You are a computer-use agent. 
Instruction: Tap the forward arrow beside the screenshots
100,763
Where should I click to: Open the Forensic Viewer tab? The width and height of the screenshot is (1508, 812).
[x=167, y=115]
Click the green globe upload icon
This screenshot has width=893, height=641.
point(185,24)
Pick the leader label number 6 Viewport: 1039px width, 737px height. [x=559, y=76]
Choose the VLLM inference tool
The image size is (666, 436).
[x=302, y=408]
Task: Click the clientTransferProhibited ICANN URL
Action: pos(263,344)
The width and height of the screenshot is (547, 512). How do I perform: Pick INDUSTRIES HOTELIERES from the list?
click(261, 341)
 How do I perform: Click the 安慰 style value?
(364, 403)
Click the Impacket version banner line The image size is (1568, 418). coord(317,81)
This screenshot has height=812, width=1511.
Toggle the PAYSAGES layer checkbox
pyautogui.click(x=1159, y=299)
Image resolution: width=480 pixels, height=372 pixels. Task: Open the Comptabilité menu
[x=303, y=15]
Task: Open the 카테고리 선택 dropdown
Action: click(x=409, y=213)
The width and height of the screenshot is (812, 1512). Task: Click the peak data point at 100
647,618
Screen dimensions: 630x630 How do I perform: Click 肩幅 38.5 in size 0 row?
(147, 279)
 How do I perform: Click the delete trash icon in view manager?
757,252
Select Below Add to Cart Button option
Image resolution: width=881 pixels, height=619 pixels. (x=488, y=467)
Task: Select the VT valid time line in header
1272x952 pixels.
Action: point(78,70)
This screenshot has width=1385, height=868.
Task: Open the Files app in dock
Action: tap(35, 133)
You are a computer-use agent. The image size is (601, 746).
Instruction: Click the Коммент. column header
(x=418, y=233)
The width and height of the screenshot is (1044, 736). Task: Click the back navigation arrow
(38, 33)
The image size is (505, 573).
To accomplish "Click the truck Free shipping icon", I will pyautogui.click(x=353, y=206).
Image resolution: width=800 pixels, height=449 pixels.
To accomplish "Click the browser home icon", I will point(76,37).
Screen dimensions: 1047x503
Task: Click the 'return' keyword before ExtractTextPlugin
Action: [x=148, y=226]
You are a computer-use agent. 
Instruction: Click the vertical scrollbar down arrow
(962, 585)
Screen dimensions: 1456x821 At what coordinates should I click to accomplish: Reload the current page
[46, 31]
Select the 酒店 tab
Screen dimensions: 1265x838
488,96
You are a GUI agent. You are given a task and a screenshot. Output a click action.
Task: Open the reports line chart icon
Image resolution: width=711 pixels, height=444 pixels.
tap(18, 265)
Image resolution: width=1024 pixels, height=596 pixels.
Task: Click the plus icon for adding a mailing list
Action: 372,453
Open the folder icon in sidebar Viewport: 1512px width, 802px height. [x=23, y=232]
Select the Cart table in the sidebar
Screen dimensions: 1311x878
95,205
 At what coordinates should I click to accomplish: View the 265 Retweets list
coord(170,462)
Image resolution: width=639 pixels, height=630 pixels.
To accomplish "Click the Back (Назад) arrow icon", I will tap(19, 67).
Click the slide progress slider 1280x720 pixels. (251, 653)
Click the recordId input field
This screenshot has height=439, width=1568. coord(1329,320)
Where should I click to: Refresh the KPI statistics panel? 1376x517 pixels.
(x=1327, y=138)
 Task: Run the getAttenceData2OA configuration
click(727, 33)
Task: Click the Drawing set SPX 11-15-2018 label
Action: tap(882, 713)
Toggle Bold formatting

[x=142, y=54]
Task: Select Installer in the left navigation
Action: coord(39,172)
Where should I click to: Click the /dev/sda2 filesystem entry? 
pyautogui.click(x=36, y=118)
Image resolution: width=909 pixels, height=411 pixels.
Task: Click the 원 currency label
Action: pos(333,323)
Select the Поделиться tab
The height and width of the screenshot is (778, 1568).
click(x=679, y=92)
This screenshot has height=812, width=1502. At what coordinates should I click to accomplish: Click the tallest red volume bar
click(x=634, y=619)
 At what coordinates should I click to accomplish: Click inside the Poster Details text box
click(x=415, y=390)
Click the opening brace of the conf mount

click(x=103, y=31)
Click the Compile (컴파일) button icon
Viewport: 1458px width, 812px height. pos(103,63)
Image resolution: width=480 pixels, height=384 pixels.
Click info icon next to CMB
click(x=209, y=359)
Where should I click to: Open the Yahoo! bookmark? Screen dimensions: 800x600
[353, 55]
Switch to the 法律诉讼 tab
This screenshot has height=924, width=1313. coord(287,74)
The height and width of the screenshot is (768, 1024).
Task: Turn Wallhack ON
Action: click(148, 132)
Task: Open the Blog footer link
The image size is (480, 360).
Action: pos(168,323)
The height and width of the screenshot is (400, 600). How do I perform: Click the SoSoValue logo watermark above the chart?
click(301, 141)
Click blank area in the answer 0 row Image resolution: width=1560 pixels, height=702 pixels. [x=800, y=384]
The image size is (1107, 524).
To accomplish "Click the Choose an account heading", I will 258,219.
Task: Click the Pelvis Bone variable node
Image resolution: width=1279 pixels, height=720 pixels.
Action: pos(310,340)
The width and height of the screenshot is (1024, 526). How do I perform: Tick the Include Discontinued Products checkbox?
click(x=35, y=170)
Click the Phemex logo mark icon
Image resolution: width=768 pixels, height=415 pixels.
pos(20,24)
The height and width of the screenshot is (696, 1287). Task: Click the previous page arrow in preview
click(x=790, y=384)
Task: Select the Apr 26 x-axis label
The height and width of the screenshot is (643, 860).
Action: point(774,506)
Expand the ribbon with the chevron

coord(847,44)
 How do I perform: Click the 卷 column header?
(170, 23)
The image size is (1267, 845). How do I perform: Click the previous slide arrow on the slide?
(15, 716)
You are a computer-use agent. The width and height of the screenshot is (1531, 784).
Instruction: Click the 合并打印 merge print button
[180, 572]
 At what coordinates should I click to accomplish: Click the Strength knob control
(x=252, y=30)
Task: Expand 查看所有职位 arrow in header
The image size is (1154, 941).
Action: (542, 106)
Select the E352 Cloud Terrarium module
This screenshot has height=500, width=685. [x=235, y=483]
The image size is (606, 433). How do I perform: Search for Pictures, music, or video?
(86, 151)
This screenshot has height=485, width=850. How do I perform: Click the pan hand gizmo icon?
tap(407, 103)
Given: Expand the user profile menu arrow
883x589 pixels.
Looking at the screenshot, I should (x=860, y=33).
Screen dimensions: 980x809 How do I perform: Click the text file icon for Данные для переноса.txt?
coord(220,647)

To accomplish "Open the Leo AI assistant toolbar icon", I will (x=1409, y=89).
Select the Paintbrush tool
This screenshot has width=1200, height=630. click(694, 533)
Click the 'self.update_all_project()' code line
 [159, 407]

_Activity_
Give back, exactly and with nothing added, the lines from the line containing "The image size is (1154, 941)." through the final line of the records above, both of them included.

_Task output_
The image size is (1154, 941).
Action: (542, 106)
Select the E352 Cloud Terrarium module
This screenshot has height=500, width=685. [x=235, y=483]
The image size is (606, 433). How do I perform: Search for Pictures, music, or video?
(86, 151)
This screenshot has height=485, width=850. How do I perform: Click the pan hand gizmo icon?
tap(407, 103)
Given: Expand the user profile menu arrow
883x589 pixels.
Looking at the screenshot, I should (x=860, y=33).
Screen dimensions: 980x809 How do I perform: Click the text file icon for Данные для переноса.txt?
coord(220,647)

To accomplish "Open the Leo AI assistant toolbar icon", I will (x=1409, y=89).
Select the Paintbrush tool
This screenshot has width=1200, height=630. click(694, 533)
Click the 'self.update_all_project()' code line
 [159, 407]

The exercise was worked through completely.